ИСХОДНЫЙ ТЕКСТ »
*-*-*

С раннего детства я хотела быть писателем. На первом курсе университета я узнала о концепции «эстетической жизни»: жизни, напоминающей произведение искусства. Я думала, что стратегия «эстетической жизни» решит для меня две проблемы: как жить и о чем писать. Проживать жизнь как роман и писать романы о своей жизни, напоминающей роман, — в 18 это казалось отличной идеей.

Большинство моих любимых книг было написано мужчинами, причем объектами желания там выступали исключительно женщины или девочки. Поэтому я подготовила себя к трудностям, возникающим при попытке быть субъектом и объектом одновременно.

Другая проблема заключалась в сделанном выводе, что «гетеросексуальная любовь» — это основное содержание жизни, поскольку именно она всегда описывалась в романах. Поэтому я думала, что главное в моей жизни — быть объектом мужского желания, быть в отношениях с мужчинами, переживать тот тип расставания, который мужчины описывают в романах.

В последнее время я много думаю о «Евгении Онегине» — книге, которую я обожала в подростковом возрасте. Пушкин дает понять, что Татьяна — более благородный, более вдумчивый человек, чем Онегин. По сути, Онегин — пародия: «москвич в Гарольдовом плаще», он не так интересен, как думает Татьяна. И все же любовь Татьяны к Онегину, пусть и ошибочная, превращает ее жизнь в одно из величайших произведений мировой литературы!

С юности я думала, что это «новеллистично», эстетично и продуктивно — тратить всю свою эмоциональную энергию на отношения с мужчинами, которые были ограничены в своей способности любить, с мужчинами, которые не могли ответить на мои чувства или воспринимать наши отношения так же глубоко, как и я. Я эстетизировала такие отношения. Я думала, что это интересно, красиво, содержательно, сложно, необходимо и неизбежно.

Когда я в 38 лет влюбилась в женщину, я сначала беспокоилась, что это не продлится долго, что я не смогу жить без любви мужчин. Я беспокоилась о том, что мне «нужно» быть рядом с мужчинами.

К моему удивлению, все оказалось иначе.

Когда я приняла это, я стала думать о любовных отношениях как о некой пропаганде. Роман говорит мужчинам и женщинам, что они не могут жить друг без друга (хотя он также говорит им, что они обречены делать друг друга несчастными). Классический роман заманивает маленьких мальчиков к сдаче себя армии или государству, побуждает маленьких девочек отдавать свои тела и души мужьям и детям. Нас воспитывают уязвимыми к романтике, к очень определенному типу романтики.

*-*-*

[Строки набора данных]
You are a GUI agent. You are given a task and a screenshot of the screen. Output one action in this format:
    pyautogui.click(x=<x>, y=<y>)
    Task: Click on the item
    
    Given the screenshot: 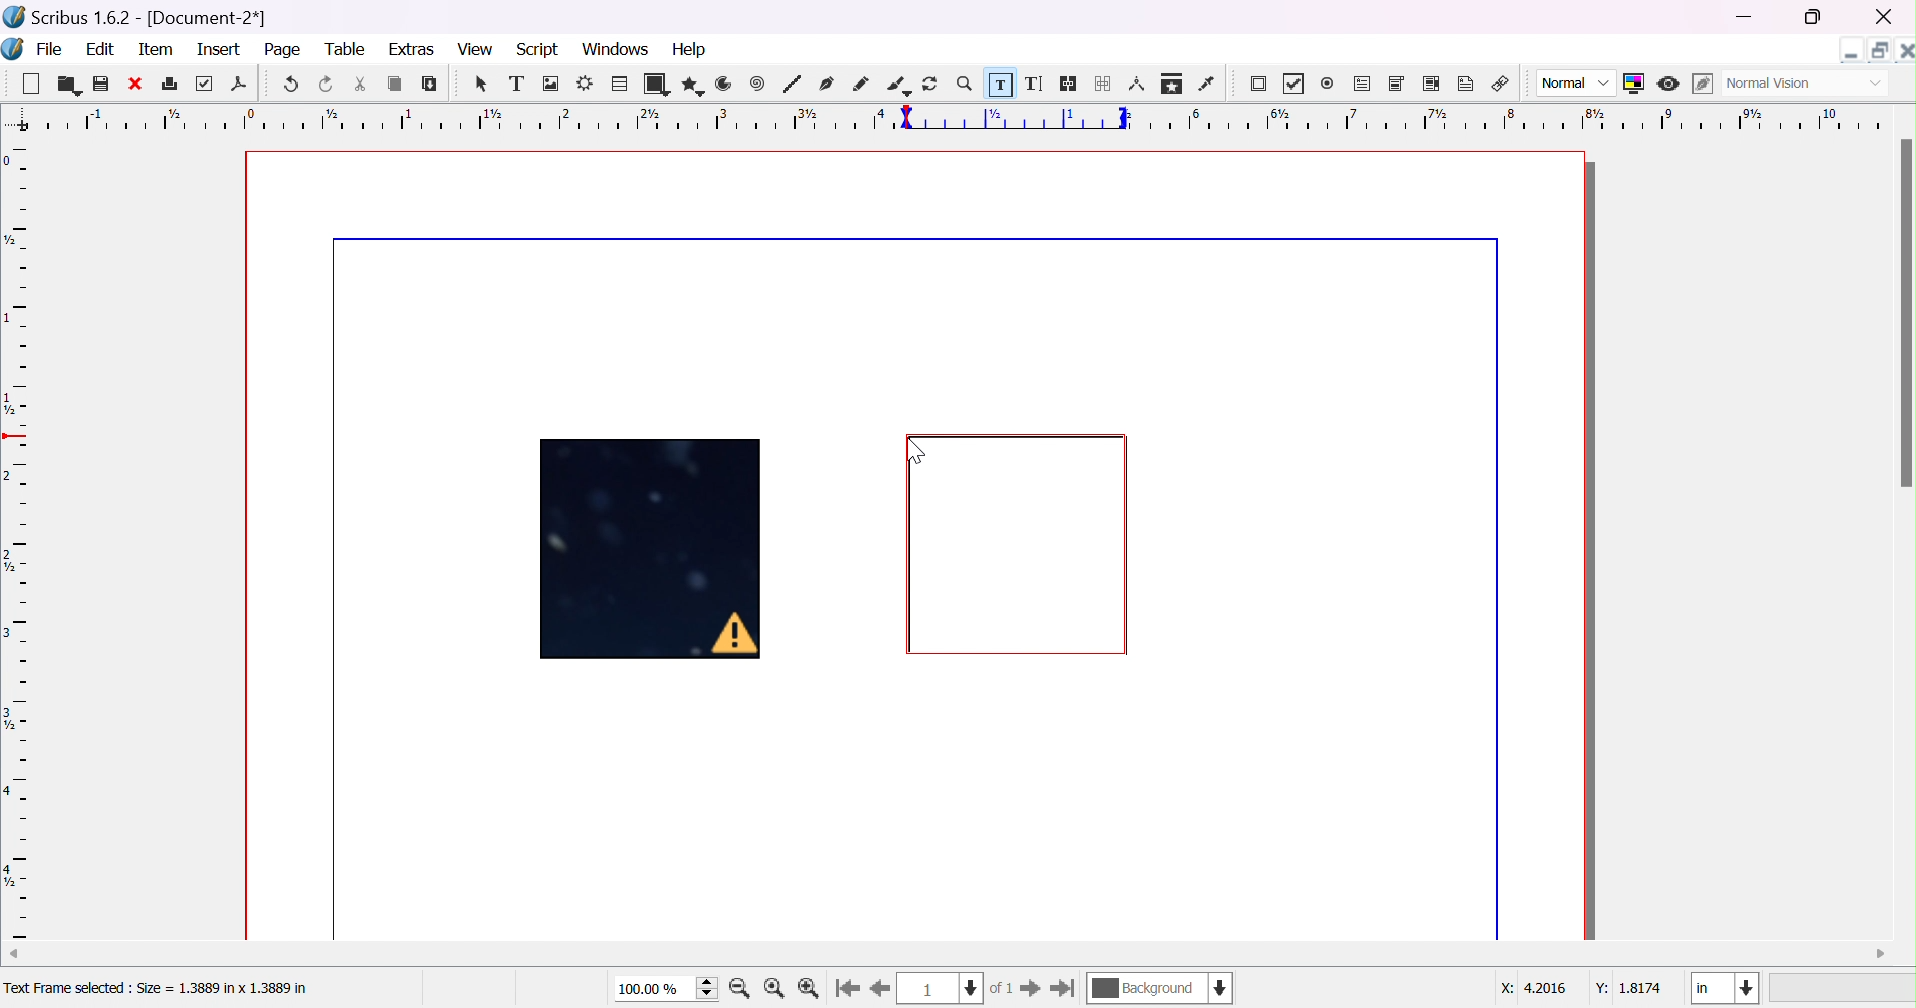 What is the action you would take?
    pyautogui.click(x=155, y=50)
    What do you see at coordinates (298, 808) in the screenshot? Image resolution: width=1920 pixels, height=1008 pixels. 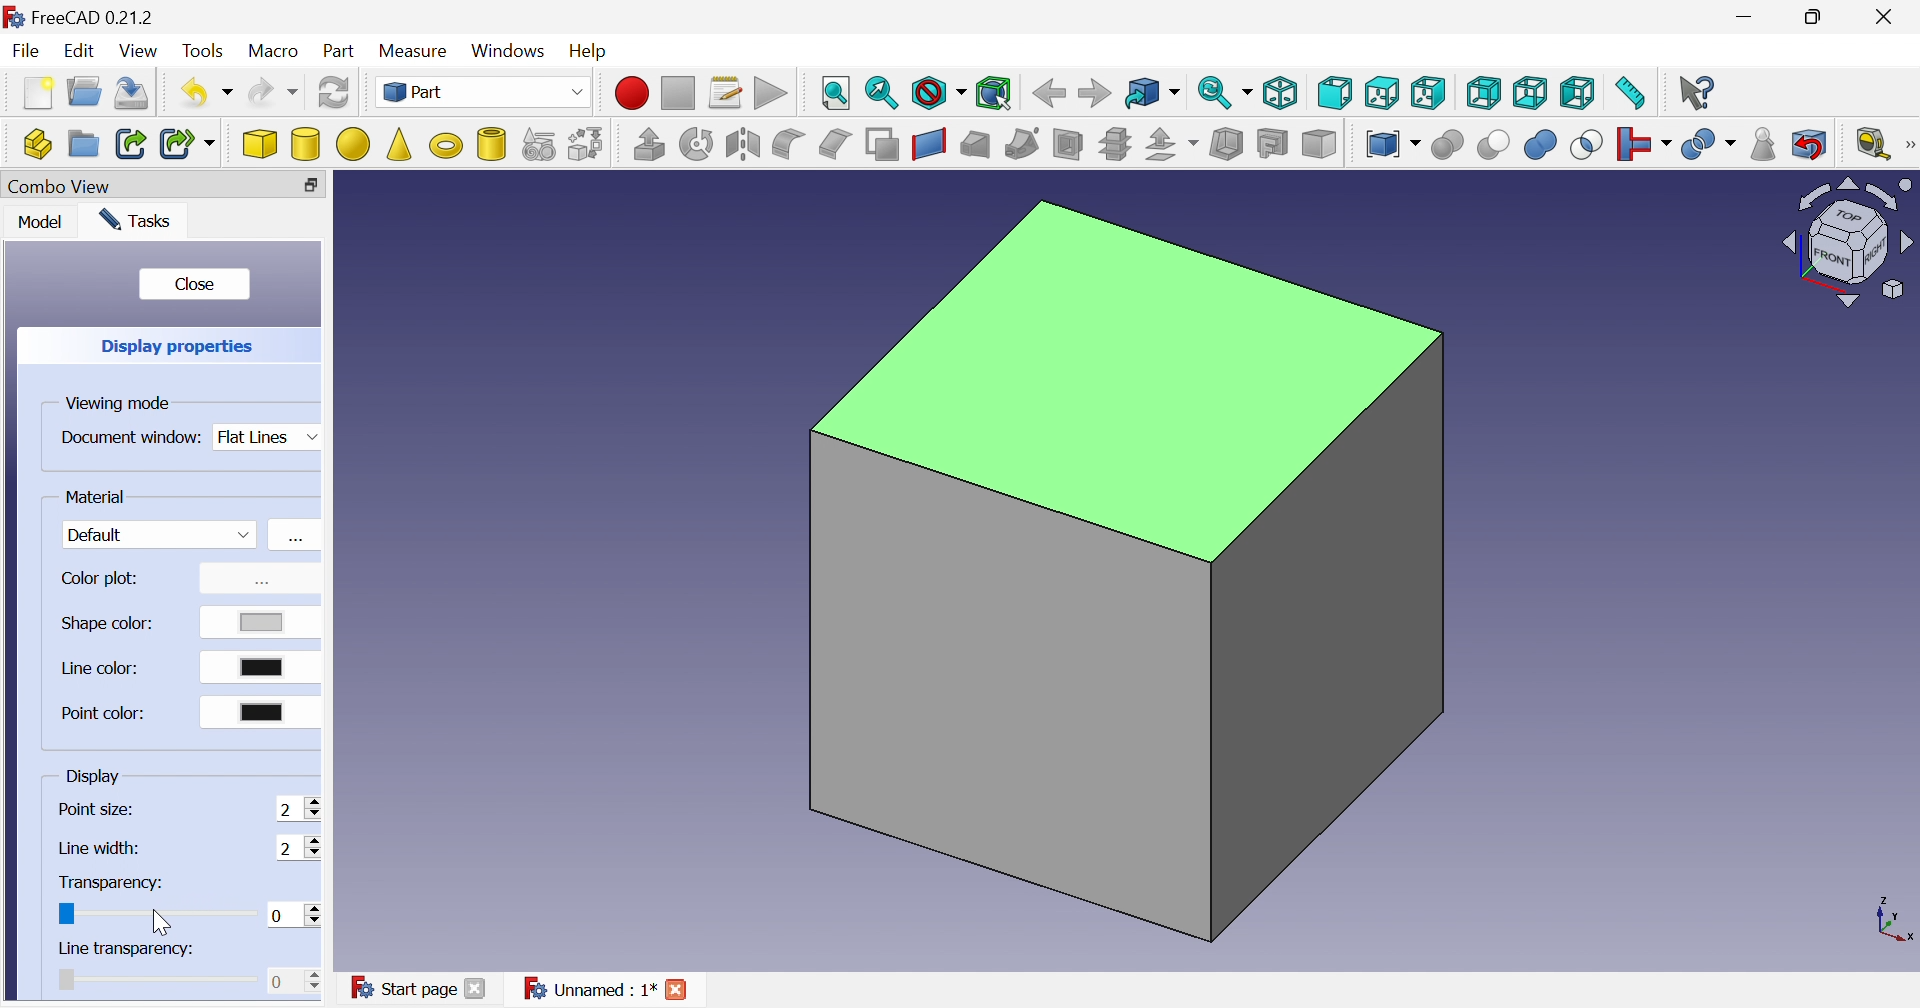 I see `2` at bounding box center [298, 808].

*-*-*

УСЛОВИЕ ЗАДАЧИ »
Объясните, опираясь на исходный текст, почему рассказчица пришла к выводу, что «гетеросексуальная любовь» — это основное содержание жизни.

РЕШЁННОЕ ЗАДАНИЕ »
Рассказчица сделала такой вывод, потому что именно гетеросексуальная любовь всегда описывалась в романах. Поэтому она считала, что главное в её жизни — быть объектом мужского желания и быть в отношениях с мужчинами.